What you are asked to do: All of the data should be copied exactly, with the pictures left out.

Collected data entries:
++++

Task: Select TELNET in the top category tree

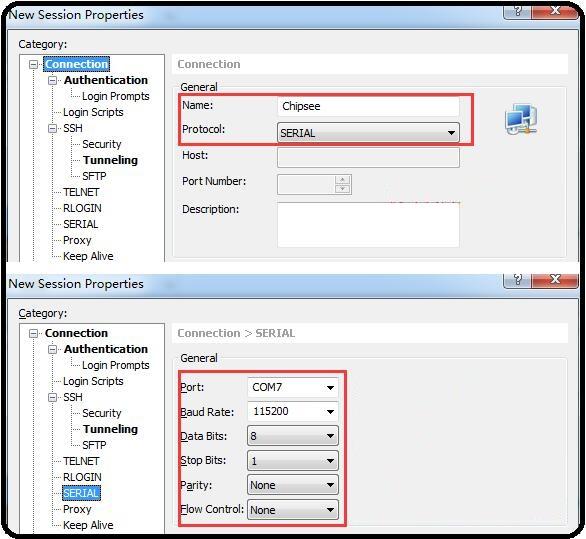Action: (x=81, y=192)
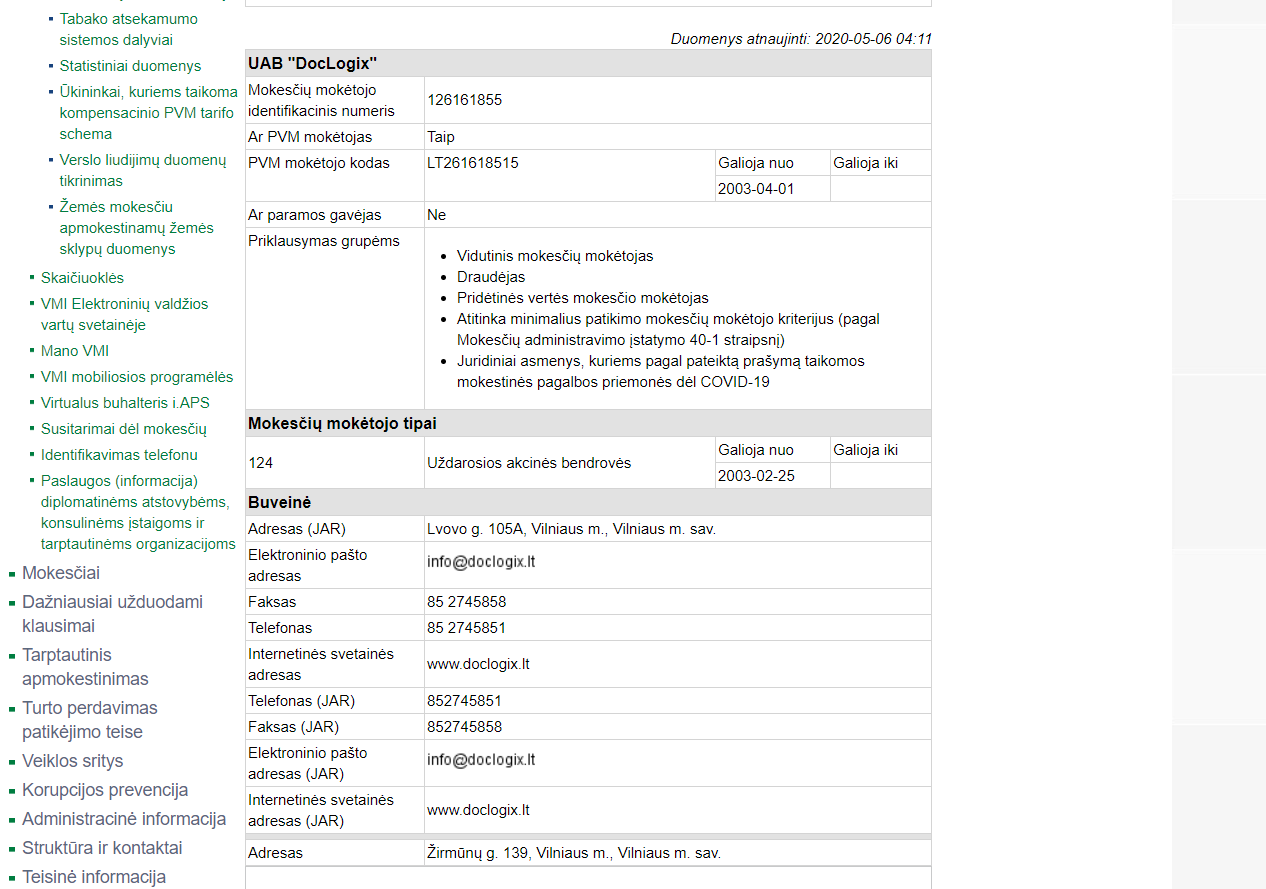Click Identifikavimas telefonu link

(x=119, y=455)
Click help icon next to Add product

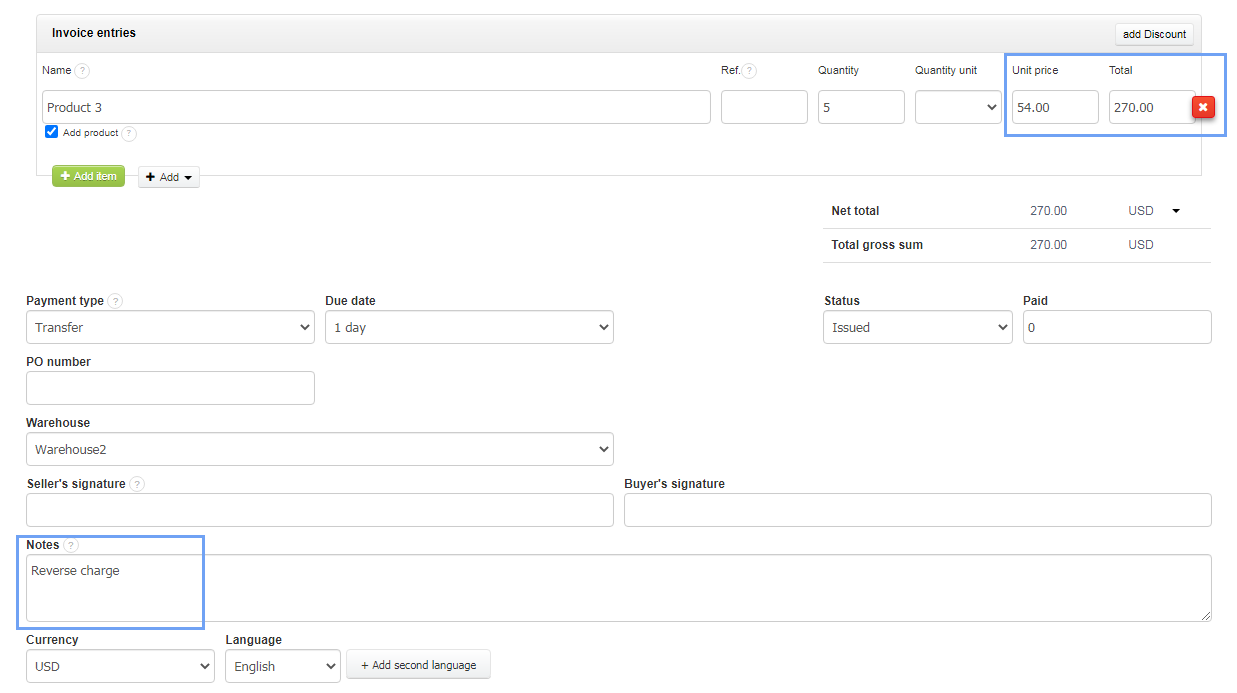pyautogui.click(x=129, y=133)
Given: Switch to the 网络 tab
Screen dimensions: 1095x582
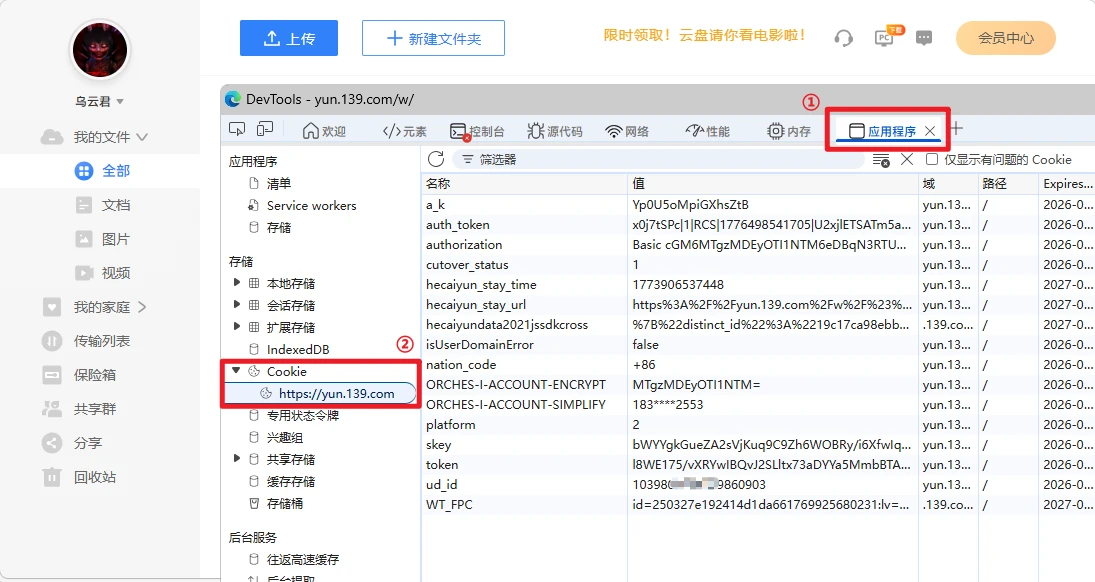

++++

Your solution:
Task: Select TELNET in the top category tree

Action: (x=81, y=192)
Click Identifikavimas telefonu link

(x=119, y=455)
Click help icon next to Add product

pyautogui.click(x=129, y=133)
Given: Switch to the 网络 tab
Screen dimensions: 1095x582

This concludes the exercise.